• _What the task requires_:
Below are the records; copy each line in which "computer" can be found.

=== Section Start ===

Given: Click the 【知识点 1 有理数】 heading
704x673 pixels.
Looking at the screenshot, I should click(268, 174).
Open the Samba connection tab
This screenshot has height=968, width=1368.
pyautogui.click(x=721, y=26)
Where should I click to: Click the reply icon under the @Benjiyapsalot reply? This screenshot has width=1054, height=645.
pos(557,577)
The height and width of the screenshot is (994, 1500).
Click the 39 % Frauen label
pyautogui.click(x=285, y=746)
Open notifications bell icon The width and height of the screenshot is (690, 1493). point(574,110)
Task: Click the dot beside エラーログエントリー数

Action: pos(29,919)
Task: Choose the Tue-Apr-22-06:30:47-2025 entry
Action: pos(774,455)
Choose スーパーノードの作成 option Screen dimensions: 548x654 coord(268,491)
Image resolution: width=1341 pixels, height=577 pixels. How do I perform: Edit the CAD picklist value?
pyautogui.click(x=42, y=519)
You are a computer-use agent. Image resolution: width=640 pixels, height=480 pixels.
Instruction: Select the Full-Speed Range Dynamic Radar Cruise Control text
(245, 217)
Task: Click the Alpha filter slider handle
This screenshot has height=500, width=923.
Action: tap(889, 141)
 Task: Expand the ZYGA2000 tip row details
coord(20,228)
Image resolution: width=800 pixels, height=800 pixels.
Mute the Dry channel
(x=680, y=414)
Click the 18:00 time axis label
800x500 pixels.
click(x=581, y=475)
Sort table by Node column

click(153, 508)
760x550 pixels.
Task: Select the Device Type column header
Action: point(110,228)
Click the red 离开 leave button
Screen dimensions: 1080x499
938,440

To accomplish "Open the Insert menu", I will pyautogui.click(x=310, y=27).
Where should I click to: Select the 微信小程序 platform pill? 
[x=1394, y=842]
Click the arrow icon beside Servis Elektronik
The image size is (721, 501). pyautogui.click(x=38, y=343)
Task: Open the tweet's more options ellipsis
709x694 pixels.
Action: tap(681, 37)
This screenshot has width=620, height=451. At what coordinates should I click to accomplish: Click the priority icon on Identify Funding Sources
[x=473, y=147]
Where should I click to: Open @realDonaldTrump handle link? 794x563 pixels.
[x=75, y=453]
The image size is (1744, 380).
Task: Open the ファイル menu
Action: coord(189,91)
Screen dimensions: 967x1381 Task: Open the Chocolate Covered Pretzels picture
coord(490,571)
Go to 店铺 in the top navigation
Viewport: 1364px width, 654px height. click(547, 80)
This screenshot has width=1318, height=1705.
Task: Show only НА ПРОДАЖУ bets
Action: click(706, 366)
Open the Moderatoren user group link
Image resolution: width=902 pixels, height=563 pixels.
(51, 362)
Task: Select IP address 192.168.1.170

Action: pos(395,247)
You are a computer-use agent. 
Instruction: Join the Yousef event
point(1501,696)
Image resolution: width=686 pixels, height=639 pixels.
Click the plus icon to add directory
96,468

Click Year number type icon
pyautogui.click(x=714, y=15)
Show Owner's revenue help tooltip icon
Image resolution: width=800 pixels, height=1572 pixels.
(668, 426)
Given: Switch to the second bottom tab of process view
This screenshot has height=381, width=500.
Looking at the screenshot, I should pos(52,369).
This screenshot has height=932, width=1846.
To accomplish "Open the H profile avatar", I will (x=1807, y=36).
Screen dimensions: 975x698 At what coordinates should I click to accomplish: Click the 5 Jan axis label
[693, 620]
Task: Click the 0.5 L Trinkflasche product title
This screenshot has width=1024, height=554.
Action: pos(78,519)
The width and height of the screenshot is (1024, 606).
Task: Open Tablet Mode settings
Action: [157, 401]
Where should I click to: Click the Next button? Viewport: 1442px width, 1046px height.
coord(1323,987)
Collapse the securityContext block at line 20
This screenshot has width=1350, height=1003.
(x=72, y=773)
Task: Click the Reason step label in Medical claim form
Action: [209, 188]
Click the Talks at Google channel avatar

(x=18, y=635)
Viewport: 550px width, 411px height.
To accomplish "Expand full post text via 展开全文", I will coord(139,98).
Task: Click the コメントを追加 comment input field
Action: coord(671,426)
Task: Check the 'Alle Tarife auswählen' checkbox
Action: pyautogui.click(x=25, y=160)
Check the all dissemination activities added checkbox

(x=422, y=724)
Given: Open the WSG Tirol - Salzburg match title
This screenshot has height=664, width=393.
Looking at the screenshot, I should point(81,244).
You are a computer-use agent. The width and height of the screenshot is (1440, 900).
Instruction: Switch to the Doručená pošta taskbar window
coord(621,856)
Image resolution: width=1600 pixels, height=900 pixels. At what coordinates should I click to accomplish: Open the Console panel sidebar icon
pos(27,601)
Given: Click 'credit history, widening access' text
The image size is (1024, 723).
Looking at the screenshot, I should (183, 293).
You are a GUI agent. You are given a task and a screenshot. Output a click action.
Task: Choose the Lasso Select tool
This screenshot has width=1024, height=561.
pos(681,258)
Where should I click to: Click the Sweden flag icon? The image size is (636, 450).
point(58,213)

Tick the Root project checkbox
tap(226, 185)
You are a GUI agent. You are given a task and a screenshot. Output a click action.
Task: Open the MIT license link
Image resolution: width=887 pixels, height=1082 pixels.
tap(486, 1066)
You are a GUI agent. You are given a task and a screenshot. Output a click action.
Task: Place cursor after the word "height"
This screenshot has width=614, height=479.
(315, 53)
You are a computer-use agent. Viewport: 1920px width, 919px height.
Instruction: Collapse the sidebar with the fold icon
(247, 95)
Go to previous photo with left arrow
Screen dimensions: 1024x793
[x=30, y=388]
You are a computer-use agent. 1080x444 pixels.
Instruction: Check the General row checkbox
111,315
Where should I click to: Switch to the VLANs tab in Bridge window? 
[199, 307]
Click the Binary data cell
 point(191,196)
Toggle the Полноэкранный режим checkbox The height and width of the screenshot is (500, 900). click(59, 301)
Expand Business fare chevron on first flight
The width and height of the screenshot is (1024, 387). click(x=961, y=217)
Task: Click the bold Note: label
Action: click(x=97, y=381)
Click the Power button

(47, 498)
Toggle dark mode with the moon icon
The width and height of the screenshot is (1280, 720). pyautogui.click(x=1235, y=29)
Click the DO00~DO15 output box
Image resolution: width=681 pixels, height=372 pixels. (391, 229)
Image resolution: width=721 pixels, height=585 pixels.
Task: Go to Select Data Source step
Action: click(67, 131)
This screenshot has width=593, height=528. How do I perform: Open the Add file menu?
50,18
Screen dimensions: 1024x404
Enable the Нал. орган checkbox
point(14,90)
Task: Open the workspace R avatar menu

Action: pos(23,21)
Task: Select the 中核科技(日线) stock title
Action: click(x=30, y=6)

=== Section End ===

• _Exercise output_:
You are a computer-use agent. Image resolution: width=640 pixels, height=480 pixels.
You are a computer-use agent. 
You are a computer-use agent. The width and height of the screenshot is (1440, 900).
You are a computer-use agent. Viewport: 1920px width, 919px height.
You are a computer-use agent. 1080x444 pixels.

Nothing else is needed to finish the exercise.